• _Stated task_: Output these lines exactly as they appear, leaving out the pictures.

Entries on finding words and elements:

-------

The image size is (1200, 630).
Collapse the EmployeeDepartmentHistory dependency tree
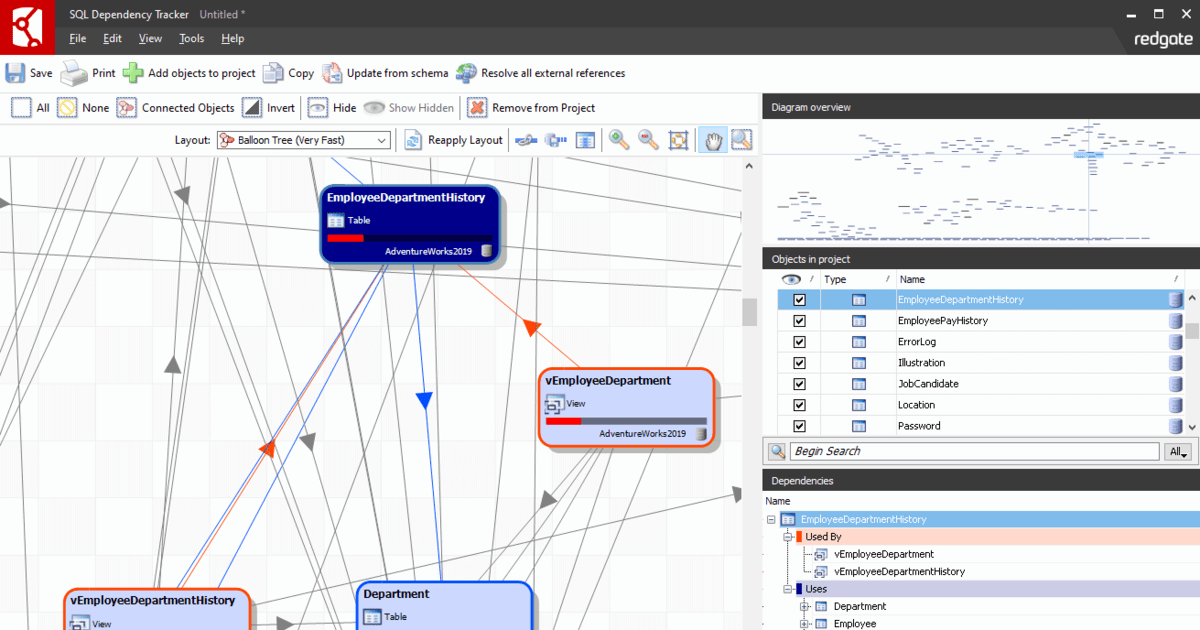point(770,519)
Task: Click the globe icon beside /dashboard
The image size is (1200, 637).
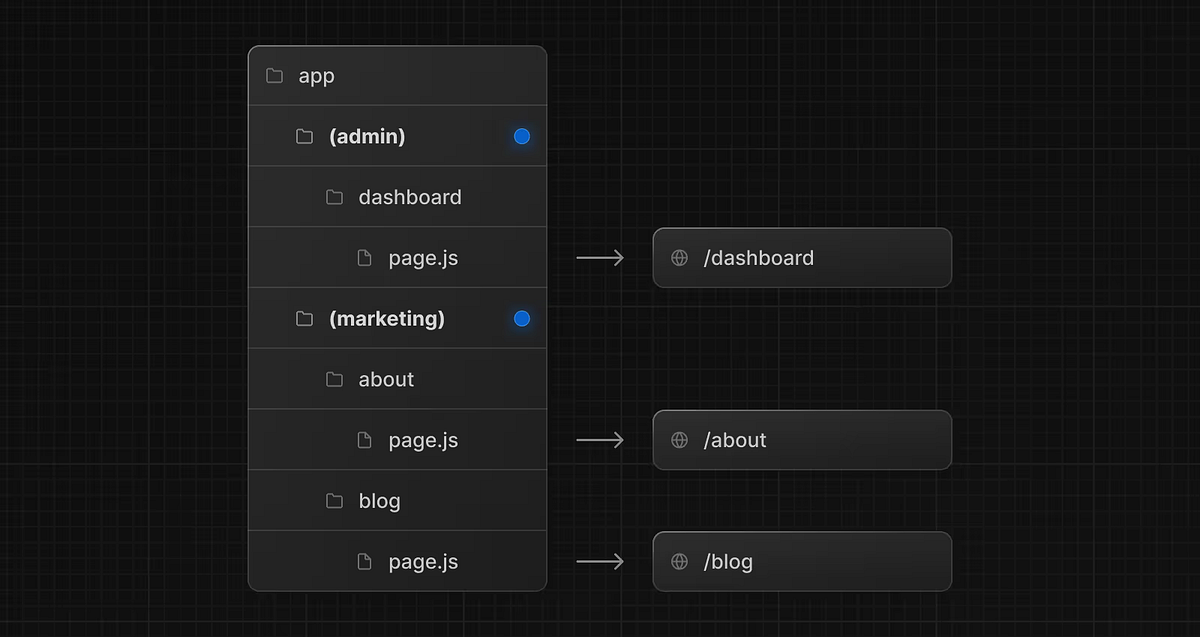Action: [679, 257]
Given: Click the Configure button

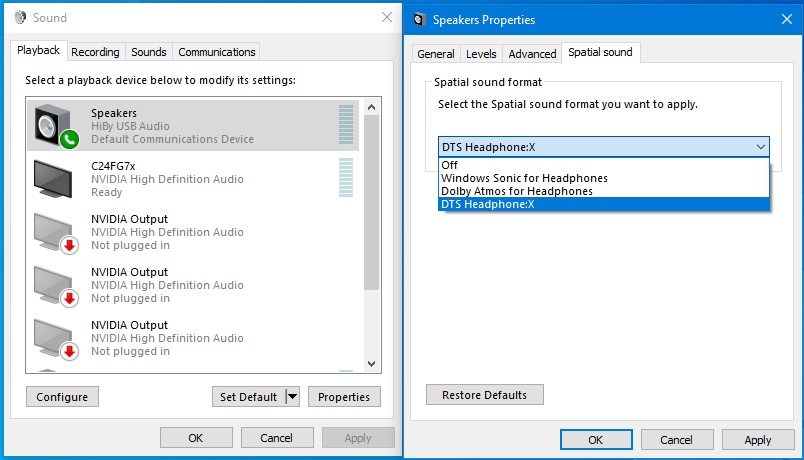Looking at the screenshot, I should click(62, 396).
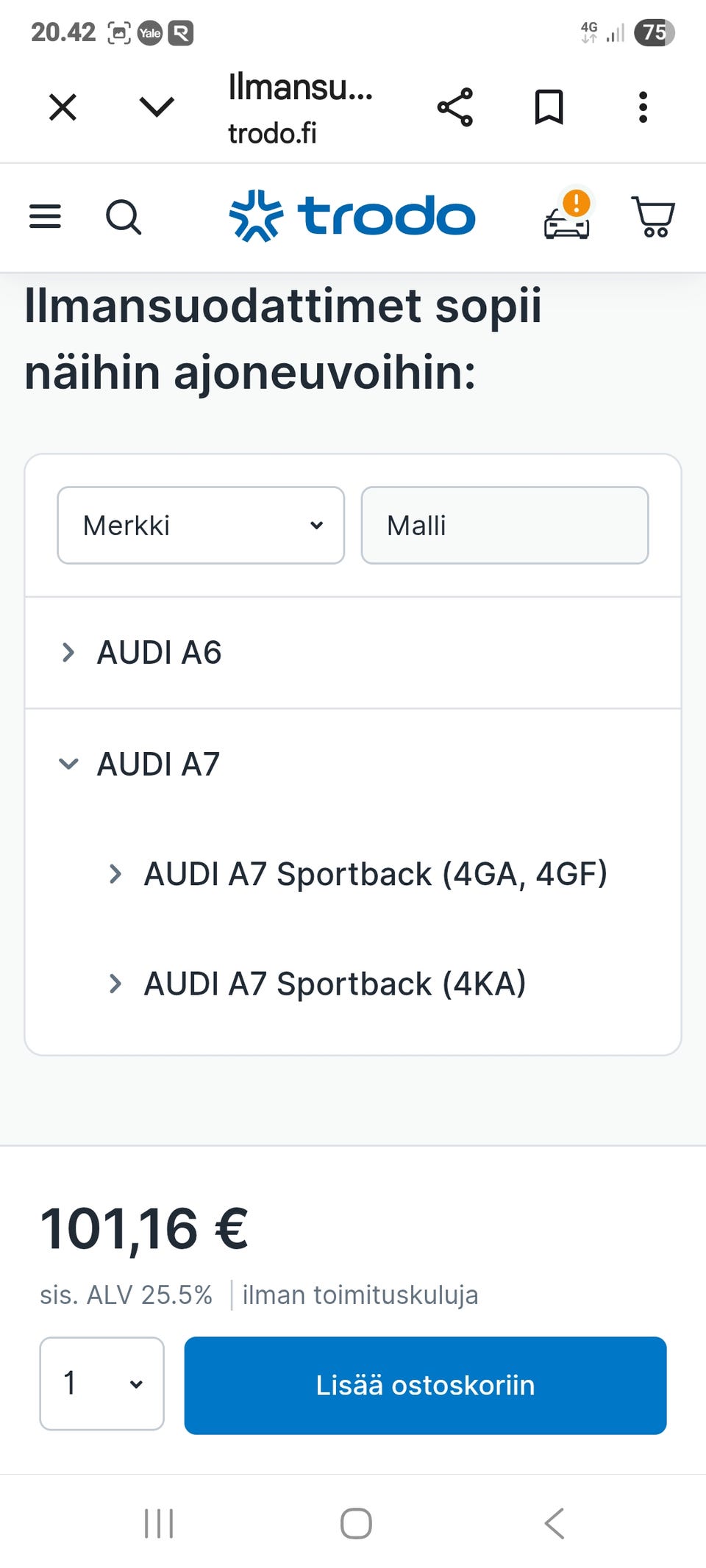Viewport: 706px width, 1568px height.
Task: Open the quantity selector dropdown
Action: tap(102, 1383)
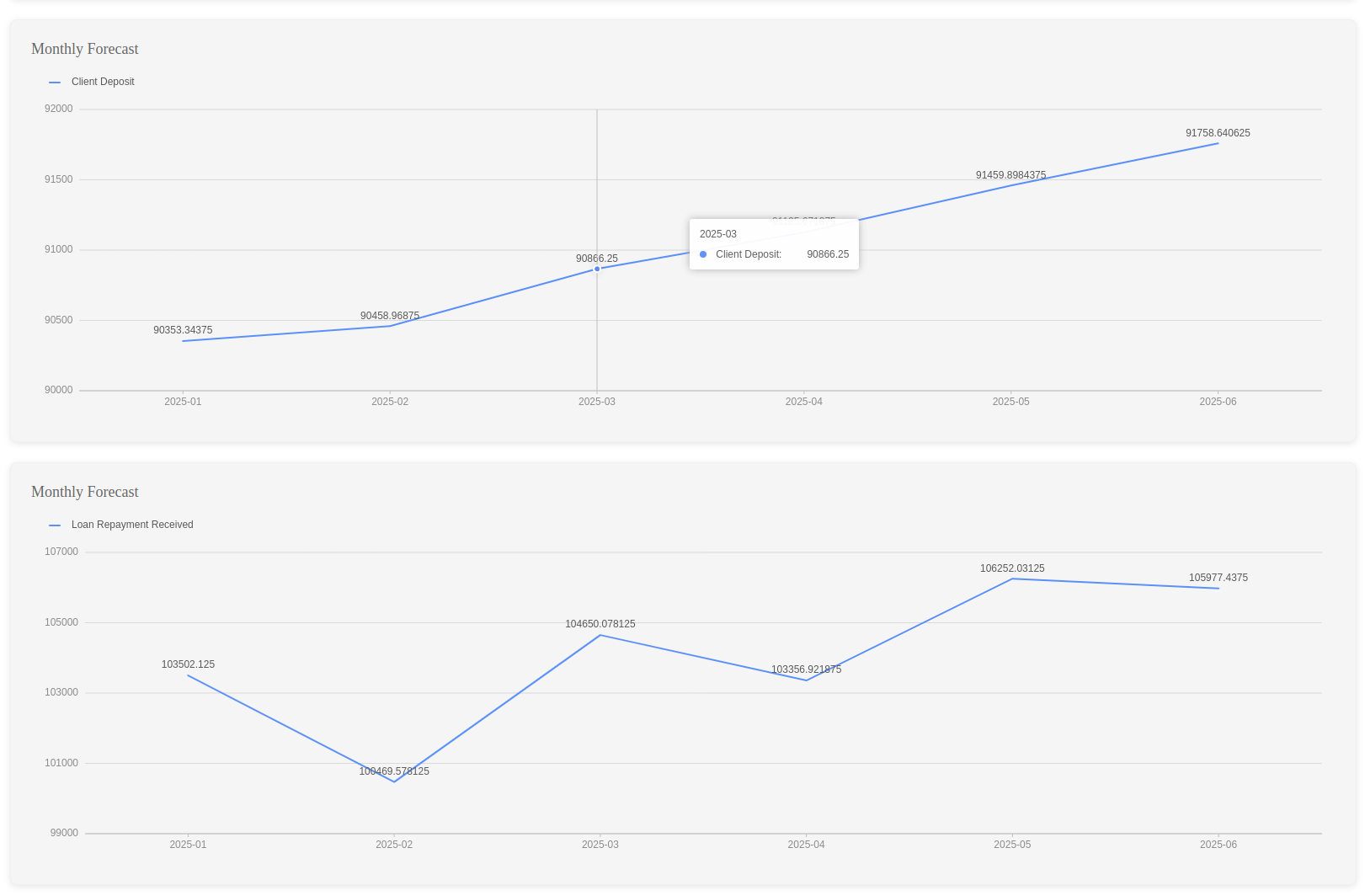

-------

• _Solution_:
The image size is (1200, 630).
Collapse the EmployeeDepartmentHistory dependency tree
point(770,519)
Task: Click the globe icon beside /dashboard
The image size is (1200, 637).
Action: [679, 257]
Given: Click the Configure button

Looking at the screenshot, I should click(62, 396).
Viewport: 706px width, 1568px height.
Task: Open the quantity selector dropdown
Action: tap(102, 1383)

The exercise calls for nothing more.